■W杯初の女性審判員 自信を持つことで選手と対峙できる

国山キャスター:
各国の選手が判定への不服を申し立てることや、メッシのようなスーパースターと対峙することもあると思いますが、そんな相手にも揺るがないメンタルはどのように鍛えていますか。

山下良美さん:
特別に私はメンタルを鍛えるトレーニングみたいなことをしているわけではないですが、でも、どの試合でも背伸びせず自分のできることをしっかりやろうという気持ちで臨んでいるので、それがもしかしたらそういう場面で自信を持って選手と対峙できることに繋がってるのかもしれないと思います。

国山キャスター:
エムバペのような選手はものすごく速いですよね。フィジカル面ではどういうトレーニングを積むのですか?

山下良美さん:
エムバペ選手のようなすごく速い選手にヨーイドンではとても追いつかないですから、先に動き出したりとか、予測をして次にこんなボールが来るんじゃないか、こんなふうに準備をしなきゃいけないんじゃないかって考えながら先に動き出したりすることで、そういうことに対応しています。

小川キャスター:
今回のワールドカップでジャッジが大きく注目されたのが“三笘の1ミリ”でした。VARがあることを審判としてはいかがでしょうか。

山下良美さん:
VARがあることで審判がいらなくなるんじゃないかと、そんな話を聞くこともありますけれど、私はそうは思っていません。やっぱり笛を吹いたり、ファールの笛を吹いたり、イエローカードを出したりということをするだけが審判の役割ではないので、それ以外にもそれ(ファールなど)が起こらないように予防したり、こんなこと(ファールなど)が起こりそうだから、それ(ファールなど)が起こらないように予防することも大きな役割の一つなんですね。なので例えば選手が興奮してもうどうなってもいいから選手に突っ込んでしまおうって思ったときに「ちょっと気をつけてください」って声をかけたら、もしかしたら次のプレーが変わってくるかもしれないですし、その近くに審判員が立っていれば、もしかしたら抑止力になって何かプレーが変わるかもしれない。

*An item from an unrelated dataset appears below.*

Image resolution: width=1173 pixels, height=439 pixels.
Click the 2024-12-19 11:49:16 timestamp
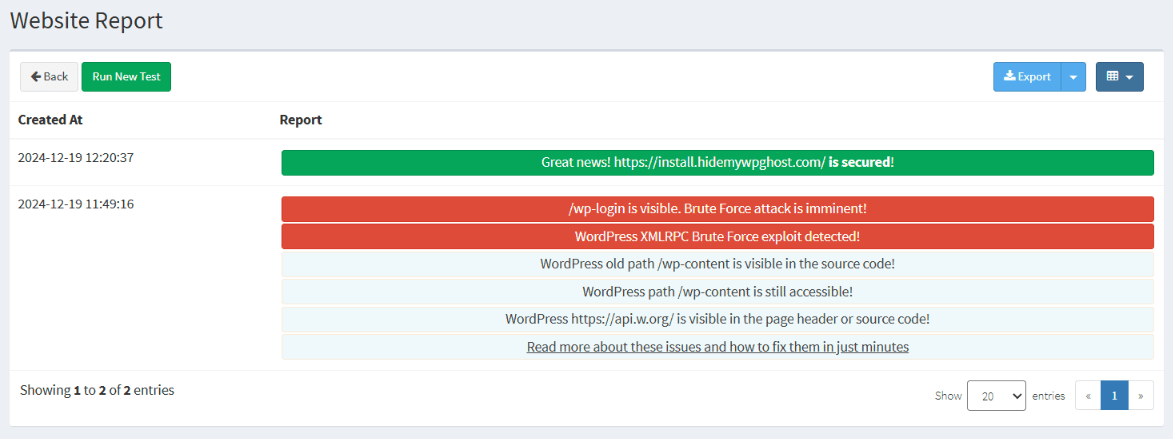click(x=76, y=204)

そういうこともあると思うので、やっぱり今は人間にしかできないことだなと思っています。

■目指すのは「女性審判員が当たり前になること」審判員というものに注目して

小川キャスター:
女性初として思うことは?

山下良美さん:
特別女性だからということで意識していることはないですし、大変に思うこともないですが、今の時点では女性初であっても、まずは審判員というものに注目してもらいたい。審判員というものを知ってもらいたい。そして男性の試合を女性の審判員がやっていることも知ってもらいたい。いずれは男性の試合を女性の審判員が務めるということが当たり前になることを目指していきたいと思っています。そのためには今回私はワールドカップに参加させていただきましたけれども、こういう機会を継続していきたい、継続させていかなきゃいけないなと思っています。

小川キャスター:
4年後のワールドカップでの目標は?

山下良美さん:
私はそんなに先のことまで考えられない性格なので、目の前の試合一つ一つを積み上げていきたいと思いますが、でもやっぱりワールドカップに日本のチームと同様に、日本の審判員も継続して参加することはサッカーの発展にとっても大事なことだと思いますので、それは続けていきたいと思っています。

小川キャスター:
山下さんの今後の活躍を楽しみにさせていただきます。本当にありがとうございました。